■ EXTRAIT:

DAS/110/2024 du 07.05.2024 sur DTAE/10095/2023 ( PAE ) , REJETE

En fait
En droit
Par ces motifs

republique et

canton de geneve

POUVOIR JUDICIAIRE

C/10584/2023-CS DAS/110/2024

DECISION

DE LA COUR DE JUSTICE

Chambre de surveillance

DU MARDI 7 MAI 2024

 

Recours (C/10584/2023-CS) formé en date du 6 mars 2024 par Monsieur A______, domicilié ______ (Genève), représenté par Me Kaveh MIRFAKHRAEI, avocat.

* * * * *

Décision communiquée par plis recommandés du greffier
du 8 mai 2024 à :

- Monsieur A______
c/o Me Kaveh MIRFAKHRAEI, avocat.
Rue Sautter 29, CP 244, 1211 Genève 12.

- Madame B______
______, ______.

- TRIBUNAL DE PROTECTION DE L'ADULTE
ET DE L'ENFANT
.

 


EN FAIT

A. Par ordonnance DTAE/10095/2023 datée du 7 décembre 2023, communiquée pour notification aux parties le 5 février 2024 (sic), le Tribunal de protection de l'adulte et de l'enfant (ci-après: Tribunal de protection) a suspendu le droit de visite entre A______ et les mineurs C______ et D______, nés respectivement les ______ 2008 et ______ 2010 (ch. 1 du dispositif), débouté les parties de toutes autres conclusions (ch. 2) et arrêté les frais à 300 fr., mis à charge de chacun des parents par moitié (ch. 3).

En substance, le Tribunal de protection a retenu qu'il n'était pas dans l'intérêt des enfants que les relations entre eux et le recourant se poursuivent, conformément au préavis du Service de protection des mineurs recueilli par lui, les enfants, âgés de 13 et 15 ans, ayant émis le souhait clair de ne plus être contraints de le voir. Par ailleurs, le recourant ne souhaitait pas se soumettre à une guidance parentale, préalable à une reprise éventuelle des relations.

B. Par acte du 6 mars 2024, A______ a recouru contre cette ordonnance, concluant à son annulation et à ce que son droit de visite soit maintenu, subsidiairement à ce qu'un droit de visite limité soit prescrit, s'exerçant le cas échéant en Point rencontre ou surveillé d'une autre manière et ce, de manière limitée dans le temps.

Il fait grief au Tribunal de protection d'avoir adopté une mesure disproportionnée, la suspension des relations personnelles étant, selon lui, une ultima ratio qui ne se justifiait pas. Il fait grief, enfin, au Tribunal de protection de ne pas avoir limité dans le temps la suspension prononcée.

En date du 13 mars 2024, le Tribunal de protection a fait savoir à la Chambre de surveillance de la Cour de justice qu'il n'entendait pas reconsidérer sa décision.

Aucune réponse n'a été déposée par la mère des enfants.

■ ENREGISTREMENTS:
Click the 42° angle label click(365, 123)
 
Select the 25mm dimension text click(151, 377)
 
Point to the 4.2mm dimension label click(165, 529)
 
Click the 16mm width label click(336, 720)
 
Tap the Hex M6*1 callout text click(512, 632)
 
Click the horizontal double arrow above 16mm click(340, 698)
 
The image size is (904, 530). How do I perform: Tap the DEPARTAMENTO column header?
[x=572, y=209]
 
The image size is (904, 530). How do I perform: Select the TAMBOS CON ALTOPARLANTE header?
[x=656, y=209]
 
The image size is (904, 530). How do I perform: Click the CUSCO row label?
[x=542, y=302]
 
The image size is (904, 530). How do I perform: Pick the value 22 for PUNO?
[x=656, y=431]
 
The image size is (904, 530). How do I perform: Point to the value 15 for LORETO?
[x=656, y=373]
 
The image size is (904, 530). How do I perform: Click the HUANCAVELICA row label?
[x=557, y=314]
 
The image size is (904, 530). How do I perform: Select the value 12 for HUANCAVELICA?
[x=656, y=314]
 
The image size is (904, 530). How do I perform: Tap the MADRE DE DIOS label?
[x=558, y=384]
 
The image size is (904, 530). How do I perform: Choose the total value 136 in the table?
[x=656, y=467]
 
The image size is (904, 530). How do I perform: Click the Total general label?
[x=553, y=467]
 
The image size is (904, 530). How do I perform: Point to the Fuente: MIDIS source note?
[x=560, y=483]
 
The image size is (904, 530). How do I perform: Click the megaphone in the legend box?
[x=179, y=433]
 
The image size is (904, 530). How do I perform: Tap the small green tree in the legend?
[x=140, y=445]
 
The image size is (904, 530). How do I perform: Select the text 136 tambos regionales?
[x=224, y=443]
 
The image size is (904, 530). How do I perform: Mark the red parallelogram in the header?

■ EXERCICES:
1 – Recopiez fidèlement le passage de l'extrait qui s'ouvre sur les mots « Il fait grief au » et s'achève sur « reconsidérer sa décision. ».
2 – Relevez toutes les dates complètes (jour, mois et année) citées dans l'extrait, en ne notant chacune qu'une fois.

■ RÉPONSES AUX EXERCICES:
1 –
Il fait grief au Tribunal de protection d'avoir adopté une mesure disproportionnée, la suspension des relations personnelles étant, selon lui, une ultima ratio qui ne se justifiait pas. Il fait grief, enfin, au Tribunal de protection de ne pas avoir limité dans le temps la suspension prononcée.

En date du 13 mars 2024, le Tribunal de protection a fait savoir à la Chambre de surveillance de la Cour de justice qu'il n'entendait pas reconsidérer sa décision.

2 –
- 7 mai 2024
- 8 mai 2024
- 7 décembre 2023
- 5 février 2024
- 6 mars 2024
- 13 mars 2024